Die hundertzwanzig Blechteller waren gefüllt.
Ihre Schützlinge; da gab es ein junges Mädchen in einer Blindenanstalt; dem las sie an Sonntagabenden vor. Da gab es ein Obdachlosenasyl in der Ackerstraße; in diesem hielt sie Musterung unter den Verwahrlosesten und warb um Hilfe bei Männern und Frauen, an deren Türen zu klopfen ihr für solchen Zweck erlaubt worden war. In einer Moabiter Wärmestube hatte sie ein Weib mit einem Kind an der Brust getroffen, beide einen Schritt vom Hungertod; sie hatte sie gerettet, der Frau Arbeit und Unterkunft verschafft, das Kind in ein Säuglingsheim gebracht. Sie ließ sich daran nicht genügen; sie trachtete nach menschlicher Beziehung, suchte Vertrauen zu gewinnen, besorgte Korrespondenzen, griff vermittelnd in schwierige Lebensverhältnisse, und so hatte sie aus jenem Weib, einer zwanzigjährigen Heimatlosen, eine ihr fanatisch ergebene Freundin gemacht.

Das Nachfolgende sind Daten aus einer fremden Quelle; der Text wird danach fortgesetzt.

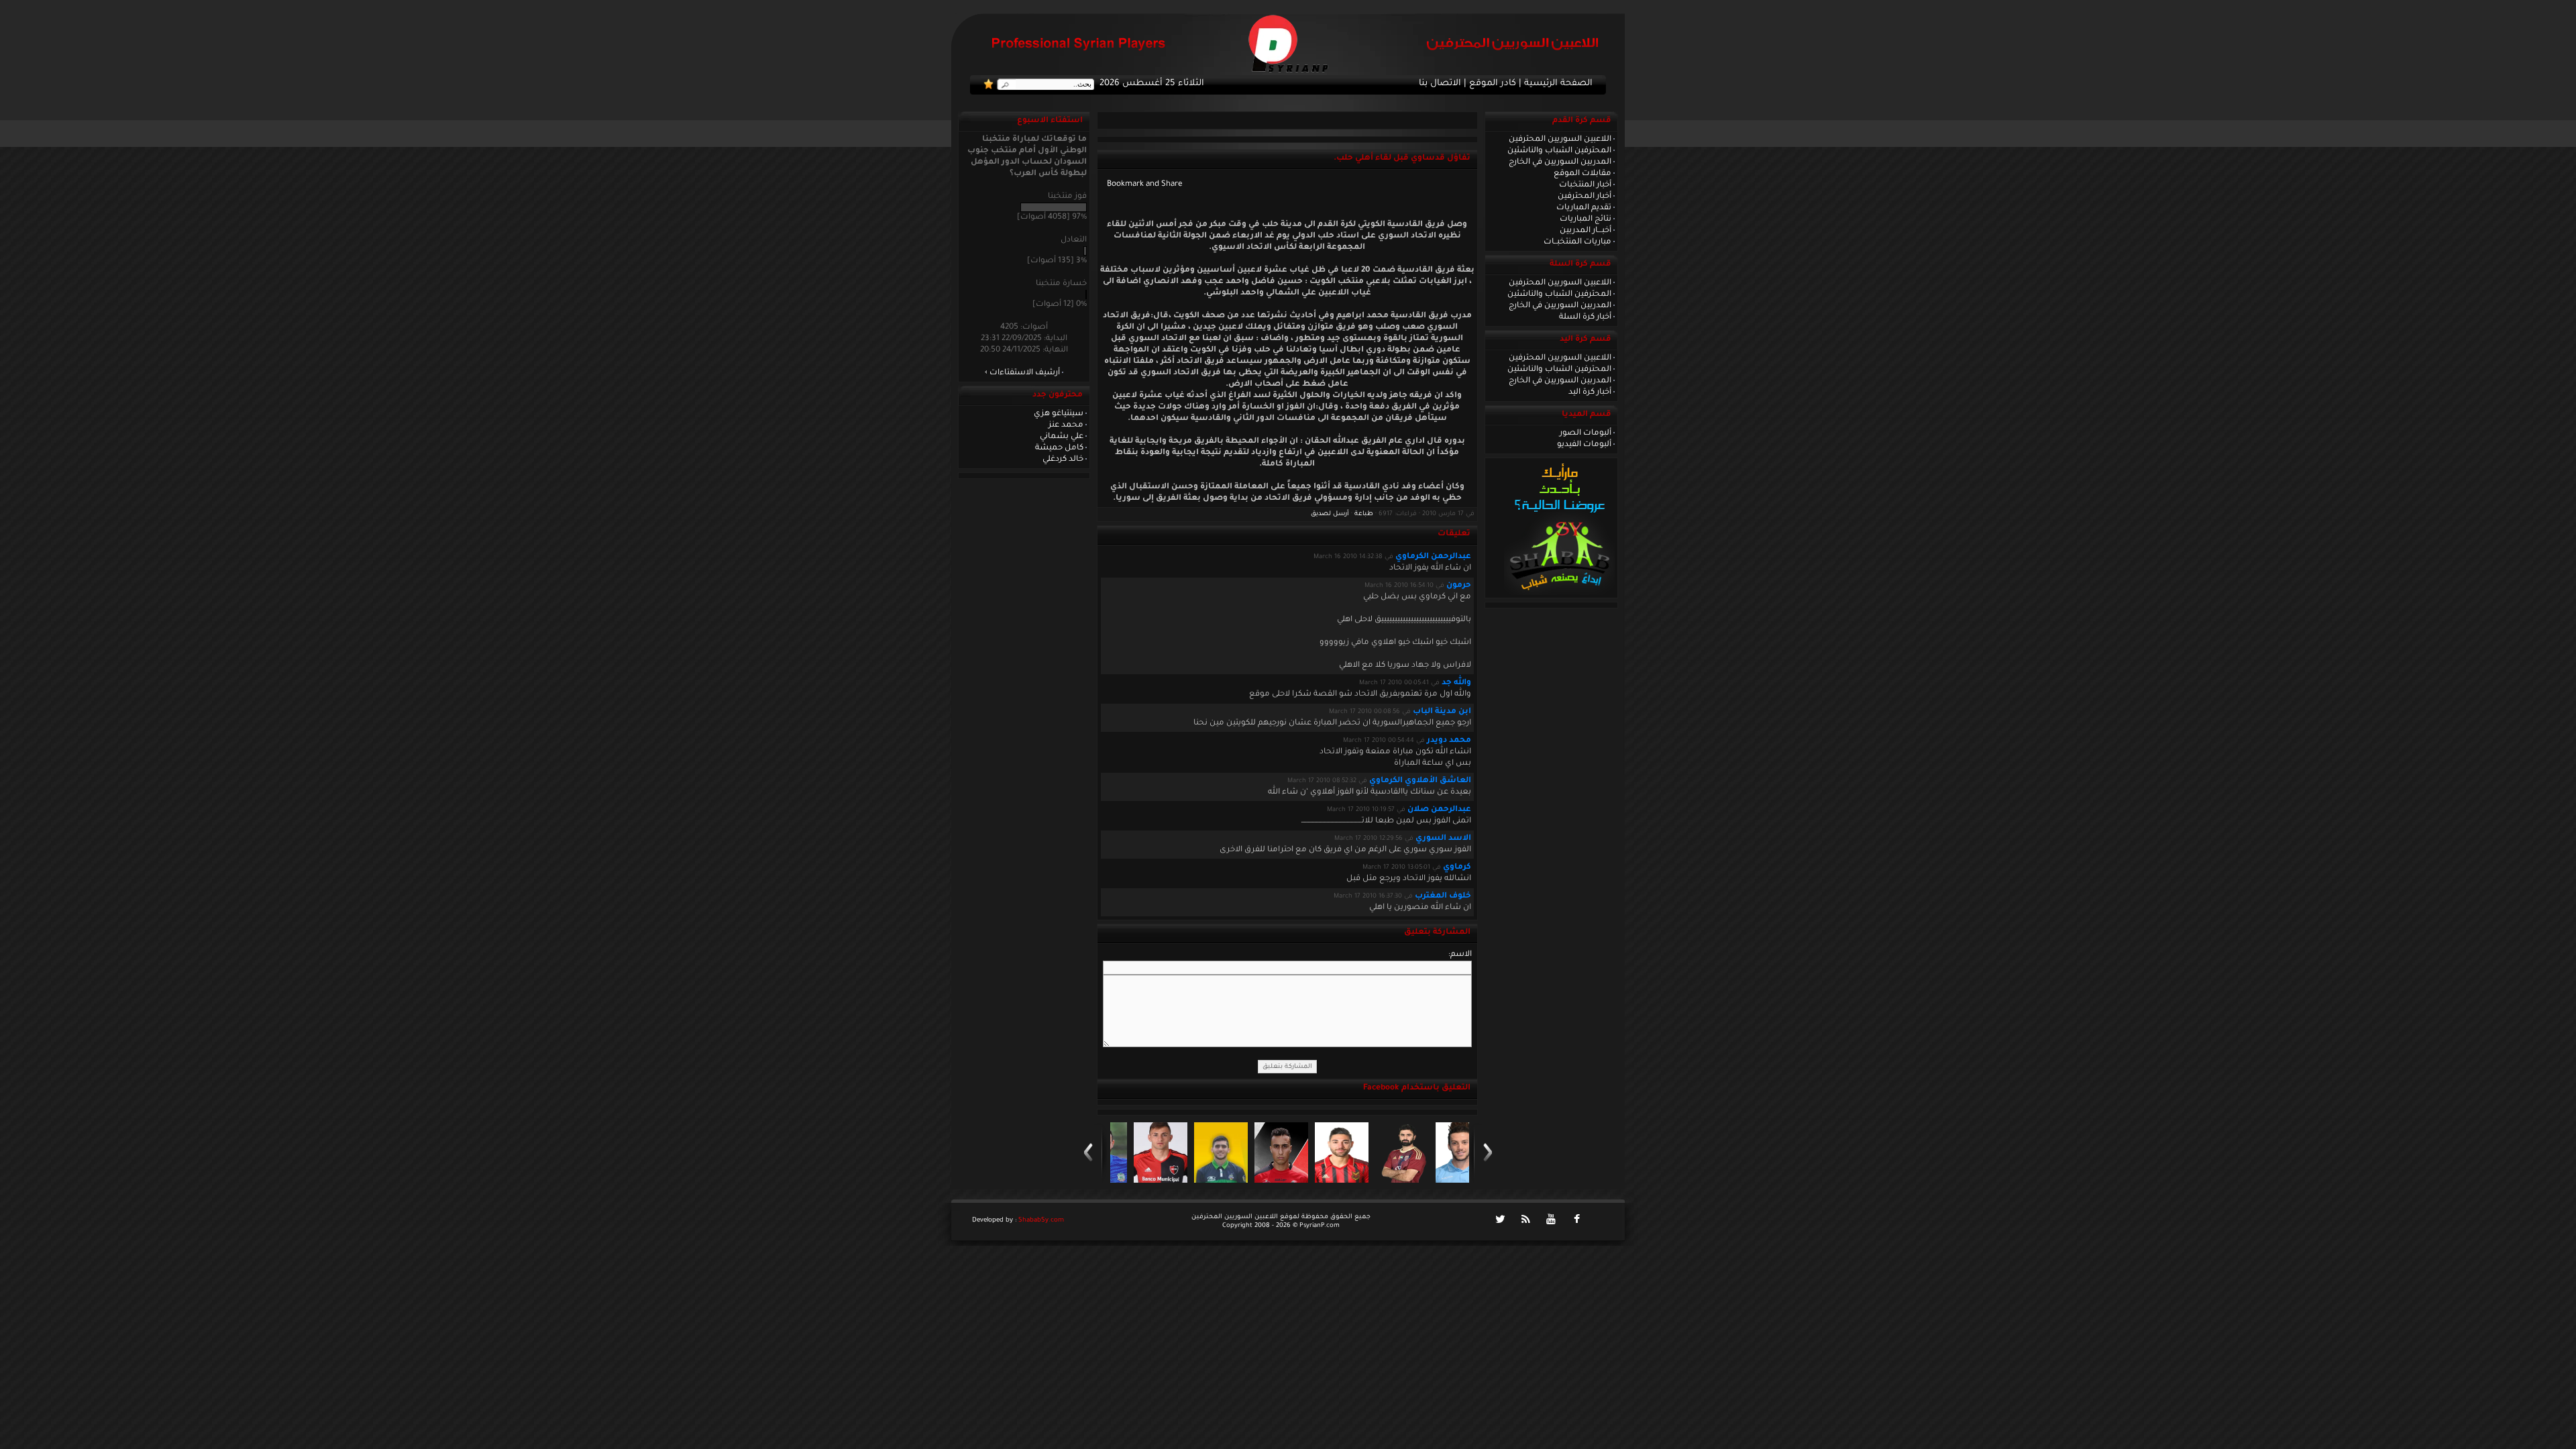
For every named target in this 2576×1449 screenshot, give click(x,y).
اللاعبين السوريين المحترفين (1560, 139)
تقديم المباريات (1583, 208)
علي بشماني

Sie wußte so viele Namen von Gefährdeten, so viele Häuser, wo die Not herrschte; einmal erregten bei einer sozialdemokratischen Frauenversammlung abseits kauernde Kinder ihr Interesse; das andre Mal kam sie in die Wohnung eines streikenden Arbeiters; einmal war sie dabei, als man eine Selbstmörderin aus dem Spreekanal zog und eilte zu den Angehörigen; das andre Mal war sie zwischen einer Unterrichtsstunde und einem Gang in die Charité am verschmierten Marmortisch eines Winkelcafés zu finden, wo sie sich mit einen relegierten Studenten namens Jacoby verabredet hatte, der in schlechter Gesellschaft und in Mangel zu verkommen drohte. Sie disputierte mit ihm, stritt über seinen Glauben, seine Prinzipien, seine Freunde, überredete ihn zu neuem Mut, zu neuen Versuchen.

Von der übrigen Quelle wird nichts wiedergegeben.